Dari 40 pengaduan tersebut tercatat 103 korban awak kapal perikanan yang terjebak dalam praktik kerja yang tidak adil dan merugikan.
"Melihat kondisi tersebut, pemerintah perlu secepatnya mengambil langkah dan kebijakan strategis untuk mencegah jatuhnya korban awak kapal perikanan," ujar Koordinator Nasional DFW Indonesia Moh Abdi Suhufan, dalam keterangannya, Sabtu (9/1/2021).
Abdi mengatakan dari 40 pengaduan kasus tersebut 6,32% merupakan kasus luar negeri dan 36,8% adalah kasus awak kapal perikanan dalam negeri.
"Saat ini mayoritas pengaduan dilakukan oleh mereka yang bekerja di kapal ikan luar negeri atau pekerja perikanan migran," kata Abdi.

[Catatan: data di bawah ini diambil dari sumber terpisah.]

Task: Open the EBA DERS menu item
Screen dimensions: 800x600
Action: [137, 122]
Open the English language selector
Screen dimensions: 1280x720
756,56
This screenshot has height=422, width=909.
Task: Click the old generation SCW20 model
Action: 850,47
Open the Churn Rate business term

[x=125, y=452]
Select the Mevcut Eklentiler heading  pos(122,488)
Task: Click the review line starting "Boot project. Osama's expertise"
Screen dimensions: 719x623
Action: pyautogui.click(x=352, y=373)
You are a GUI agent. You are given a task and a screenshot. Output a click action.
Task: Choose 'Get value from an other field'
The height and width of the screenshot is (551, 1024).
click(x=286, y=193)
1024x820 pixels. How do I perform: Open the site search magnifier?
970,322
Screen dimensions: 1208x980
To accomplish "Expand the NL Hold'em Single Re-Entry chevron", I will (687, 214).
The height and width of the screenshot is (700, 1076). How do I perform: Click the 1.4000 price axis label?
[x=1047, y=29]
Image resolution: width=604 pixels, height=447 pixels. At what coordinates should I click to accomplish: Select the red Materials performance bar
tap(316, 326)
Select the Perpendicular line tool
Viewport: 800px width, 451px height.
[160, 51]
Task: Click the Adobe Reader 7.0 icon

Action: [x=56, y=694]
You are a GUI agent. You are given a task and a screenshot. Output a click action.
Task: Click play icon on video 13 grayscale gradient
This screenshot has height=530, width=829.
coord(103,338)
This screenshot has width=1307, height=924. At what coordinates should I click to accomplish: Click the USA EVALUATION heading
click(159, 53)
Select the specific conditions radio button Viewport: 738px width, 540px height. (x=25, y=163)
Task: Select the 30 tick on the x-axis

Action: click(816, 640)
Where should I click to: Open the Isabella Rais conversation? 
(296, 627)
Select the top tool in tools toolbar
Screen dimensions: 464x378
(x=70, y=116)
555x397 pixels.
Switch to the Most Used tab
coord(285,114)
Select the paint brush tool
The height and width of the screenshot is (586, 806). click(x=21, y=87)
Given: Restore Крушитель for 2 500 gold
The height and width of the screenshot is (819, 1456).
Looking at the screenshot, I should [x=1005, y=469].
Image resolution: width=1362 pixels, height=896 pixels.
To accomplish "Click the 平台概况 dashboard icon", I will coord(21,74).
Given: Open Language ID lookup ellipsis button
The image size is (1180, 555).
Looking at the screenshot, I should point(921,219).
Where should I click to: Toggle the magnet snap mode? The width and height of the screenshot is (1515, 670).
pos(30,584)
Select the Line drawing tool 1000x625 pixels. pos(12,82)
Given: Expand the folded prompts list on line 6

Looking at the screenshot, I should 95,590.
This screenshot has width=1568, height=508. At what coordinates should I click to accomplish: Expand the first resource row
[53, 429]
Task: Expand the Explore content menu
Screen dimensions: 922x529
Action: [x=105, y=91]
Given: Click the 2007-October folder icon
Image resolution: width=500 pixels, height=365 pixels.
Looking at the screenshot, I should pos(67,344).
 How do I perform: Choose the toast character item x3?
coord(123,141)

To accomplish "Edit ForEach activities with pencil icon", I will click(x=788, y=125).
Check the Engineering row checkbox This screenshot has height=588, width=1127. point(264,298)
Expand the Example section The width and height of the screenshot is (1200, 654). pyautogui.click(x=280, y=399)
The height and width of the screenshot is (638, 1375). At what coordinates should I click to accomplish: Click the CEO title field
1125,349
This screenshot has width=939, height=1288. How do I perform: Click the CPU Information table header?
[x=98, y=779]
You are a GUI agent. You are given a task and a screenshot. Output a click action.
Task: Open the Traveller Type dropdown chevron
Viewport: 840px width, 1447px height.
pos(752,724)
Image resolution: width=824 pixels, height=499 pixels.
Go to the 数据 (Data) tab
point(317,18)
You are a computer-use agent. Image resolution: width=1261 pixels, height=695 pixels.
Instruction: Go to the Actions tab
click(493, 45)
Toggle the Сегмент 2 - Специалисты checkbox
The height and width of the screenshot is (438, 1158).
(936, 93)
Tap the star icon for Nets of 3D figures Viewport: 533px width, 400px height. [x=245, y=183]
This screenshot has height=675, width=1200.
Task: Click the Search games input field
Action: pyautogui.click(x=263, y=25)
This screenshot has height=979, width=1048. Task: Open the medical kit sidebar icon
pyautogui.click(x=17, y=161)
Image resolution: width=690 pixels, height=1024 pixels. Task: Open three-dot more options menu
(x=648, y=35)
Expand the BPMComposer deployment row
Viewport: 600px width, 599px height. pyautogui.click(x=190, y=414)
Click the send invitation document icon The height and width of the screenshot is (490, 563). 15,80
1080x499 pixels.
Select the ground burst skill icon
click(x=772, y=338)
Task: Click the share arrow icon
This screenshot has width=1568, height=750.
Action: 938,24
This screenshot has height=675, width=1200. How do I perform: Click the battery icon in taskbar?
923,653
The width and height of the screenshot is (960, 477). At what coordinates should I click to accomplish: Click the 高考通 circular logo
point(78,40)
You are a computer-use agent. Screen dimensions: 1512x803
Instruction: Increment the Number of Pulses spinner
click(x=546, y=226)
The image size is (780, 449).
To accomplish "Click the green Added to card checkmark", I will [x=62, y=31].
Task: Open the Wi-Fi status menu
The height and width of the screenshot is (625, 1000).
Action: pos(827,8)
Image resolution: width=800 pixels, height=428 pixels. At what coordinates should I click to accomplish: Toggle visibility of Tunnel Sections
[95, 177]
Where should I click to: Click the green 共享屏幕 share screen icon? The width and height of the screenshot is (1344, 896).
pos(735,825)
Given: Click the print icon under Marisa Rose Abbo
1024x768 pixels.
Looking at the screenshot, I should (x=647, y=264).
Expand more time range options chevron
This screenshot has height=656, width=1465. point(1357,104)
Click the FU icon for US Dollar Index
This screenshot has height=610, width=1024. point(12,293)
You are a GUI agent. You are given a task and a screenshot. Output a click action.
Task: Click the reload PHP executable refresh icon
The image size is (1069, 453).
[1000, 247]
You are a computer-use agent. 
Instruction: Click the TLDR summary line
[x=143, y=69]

Hal tersebut, kata dia, mengindikasikan bahwa awak kapal perikanan Indonesia yang bekerja di kapal luar negeri sangat rentan mengalami masalah.
Baca juga: 9 ABK Indonesia dan 1 Kapten Kapal Ikan Taiwan Hilang di Tengah Pasifik
Adapun masalah yang sering diadukan oleh para pekerja perikanan antara lain terkait dengan gaji dan upah yang tidak dibayar atau dipotong, asuransi, serta kesehatan dan keselamatan kerja.
Abdi juga menilai pemerintah kurang responsif menyikapi kesemrawutan tata kelola awak kapal perikanan sehingga tidak bisa memberikan perlindungan maksimal kepada pekerja awak kapal perikanan.
“Sejumlah kebijakan perlindungan dalam status pending seperti Rancangan Peraturan Pemerintah tentang pelaut migran dan pelaut perikanan serta rencana aksi nasional perlindungan awak kapal perikanan," ungkapnya.
"Kedua hal tersebut menjadi penting sebab akan menjawab sejumlah masalah awak kapal perikanan dengan pendekatan program yang holistik dan terintergrasi oleh kementerian dan lembaga," imbuh Abdi.
Sementara itu, Koordinator Program SAFE Seas Project Baso Hamdani menyampaikan perlunya pemenuhan aspek legalitas dan akreditasi perusahaan perekrut dan penempatan (manning agent) awak kapal perikanan.
“Saat ini terdapat puluhan manning agent yang melakukan perekrutan dan pengiriman awak kapal perikana ke Tiongkok dan negara lain tanpa memiliki perizinan berusaha sesuai ketentuan pemerintah,” kata Baso.
Menurutnya, hal ini disebabkan karena dualisme rezim perizinan perekrutan dan penempatan pekerja pelaut migran yaitu melalui Kementerian Perhubungan dan Kementerian Tenaga Kerja. Sehingga menyebabkan ketidakpastian berusaha dan ekonomi biaya tinggi bagi pelaku usaha (manning agent).
“Bagi pemerintah, kondisi ini berimplikasi bagi lemahnya pembinaan dan pengawasan bagi manning agent terutama yang tidak memiliki izin resmi tapi masih tetap bisa beroperasi” kata Baso.
“Kami menyarankan agar regulasi tentang hal ini segera didefinitifkan dengan mengeluarkan RPP tentang pelaut migran dan pelaut perikanan dan pemerintah dan melakukan akreditasi kepada perusahaan perekrut dan pengirim awak kapal perikanan keluar negeri,” tutup Baso.